When you roll into Padua, and neither doge nor inquisitor in ermine or black gown boards the train, you grow restless. A deadening suspicion enters your mind. What if, after all, there should be no Venice? Just as there is no Robinson Crusoe nor man Friday; no stockade, nor little garden; no Shahrazad telling her stories far into the Arabian night; no Santa Claus with reindeer; no Rip Van Winkle haunted by queer little gnomes in fur caps. As this suspicion deepens, the blood clogs in your veins, and a thousand shivers go down your spine. You begin to fear that all these traditions of your childhood, all these dreams and fancies, are like the thousand and one other lies that have been told to and believed by you since the days when you spelled out words in two syllables.
Upon leaving Mestre—the last station—you smell the salt air of the Adriatic through the open car window. Instantly your hopes revive. Craning your head far out, you catch a glimpse of a long, low, monotonous bridge, and away off in the purple haze, the dreary outline of a distant city. You sink back into your seat exhausted. Yes, you knew it all the time. The whole thing is a swindle and a sham!
“All out for Venice,” says the guard, in French.
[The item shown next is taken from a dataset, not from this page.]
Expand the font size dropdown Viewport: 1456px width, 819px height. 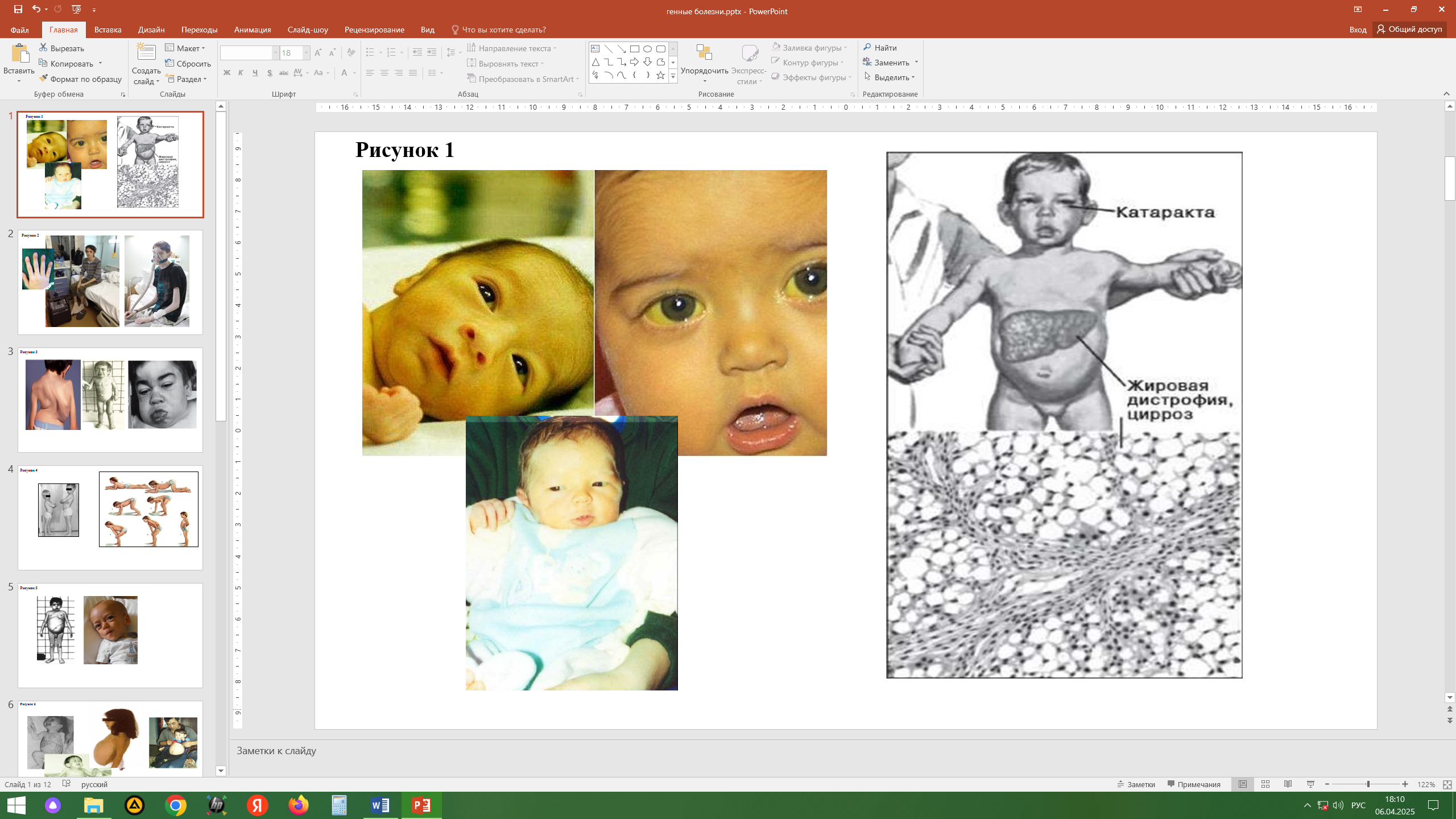pyautogui.click(x=306, y=53)
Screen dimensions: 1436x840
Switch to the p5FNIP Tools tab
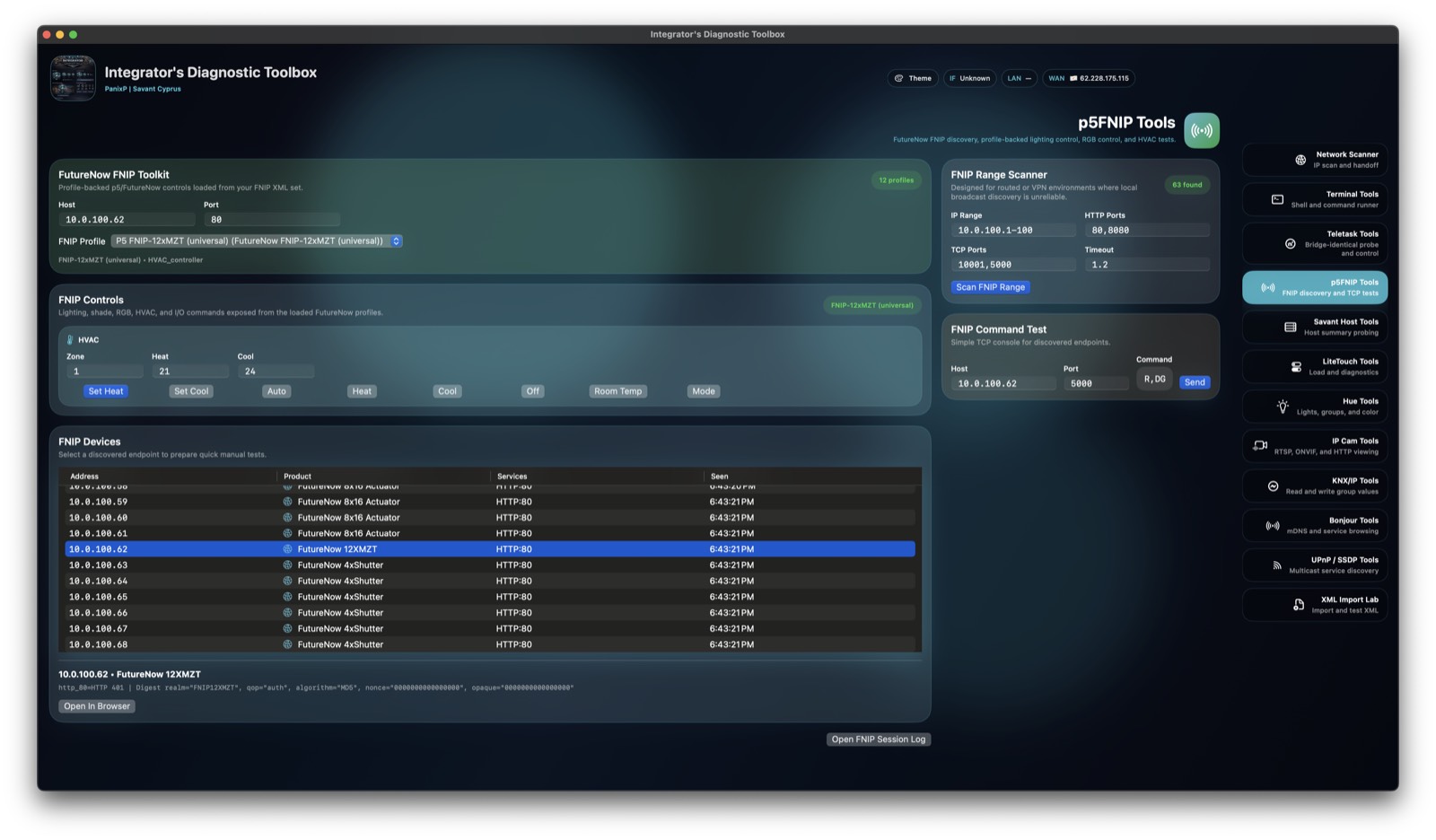1314,287
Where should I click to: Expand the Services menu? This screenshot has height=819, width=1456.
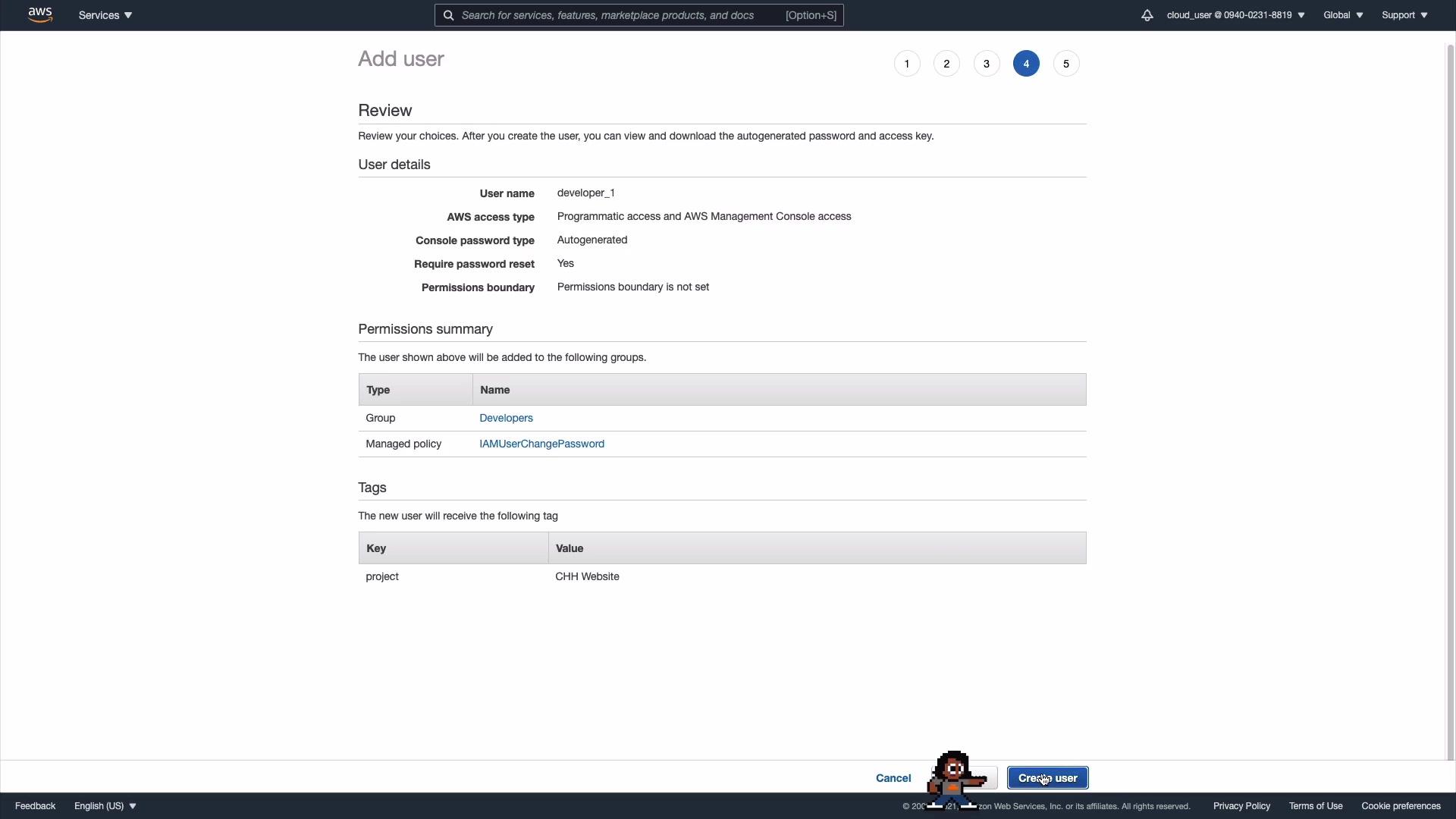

Half a dozen porters—well-dressed, civil-spoken porters, flat-capped and numbered—seize your traps and help you from the train. You look up. It is like all the rest of the depots since you left Paris—high, dingy, besmoked, beraftered, beglazed, and be——! No, you are past all that. You are not angry. You are merely broken-hearted. Another idol of your childhood shattered; another coin that your soul coveted, nailed to the wall of your experience—a counterfeit!
“This door to the gondolas,” says the porter. He is very polite. If he were less so, you might make excuse to brain him on the way out.
The depot ends in a narrow passageway. It is the same old fraud—custom-house officers on each side; man with a punch mutilating tickets; rows of other men with brass medals on their arms the size of apothecaries’ scales—hackmen, you think, with their whips outside—licensed runners for the gondoliers, you learn afterward. They are all shouting—all intent on carrying you off bodily. The vulgar modern horde!
Soon you begin to breathe more easily. There is another door ahead, framing a bit of blue sky. “At least, the sun shines here,” you say to yourself. “Thank God for that much!”
“This way, Signore.”
One step, and you stand in the light. Now look! Below, at your very feet, a great flight of marble steps drops down to the water’s edge. Crowding these steps is a throng of gondoliers, porters, women with fans and gay-colored gowns, priests, fruit-sellers, water-carriers, and peddlers. At the edge, and away over as far as the beautiful marble church, a flock of gondolas like black swans curve in and out. Beyond stretches the double line of church and palace, bordering the glistening highway. Over all is the soft golden haze, the shimmer, the translucence of the Venetian summer sunset.
With your head in a whirl,—so intense is the surprise, so foreign to your traditions and dreams the actuality,—you throw yourself on the yielding cushions of a waiting gondola. A turn of the gondolier’s wrist, and you dart into a narrow canal. Now the smells greet you—damp, cool, low-tide smells. The palaces and warehouses shut out the sky. On you go—under low bridges of marble, fringed with people leaning listlessly over; around sharp corners, their red and yellow bricks worn into ridges by thousands of rounding boats; past open plazas crowded with the teeming life of the city. The shadows deepen; the waters glint like flakes of broken gold-leaf. High up in an opening you catch a glimpse of a tower, rose-pink in the fading light; it is the Campanile. Farther on, you slip beneath an arch caught between two palaces and held in mid-air. You look up, shuddering as you trace the outlines of the fatal Bridge of Sighs. For a moment all is dark. Then you glide into a sea of opal, of amethyst and sapphire.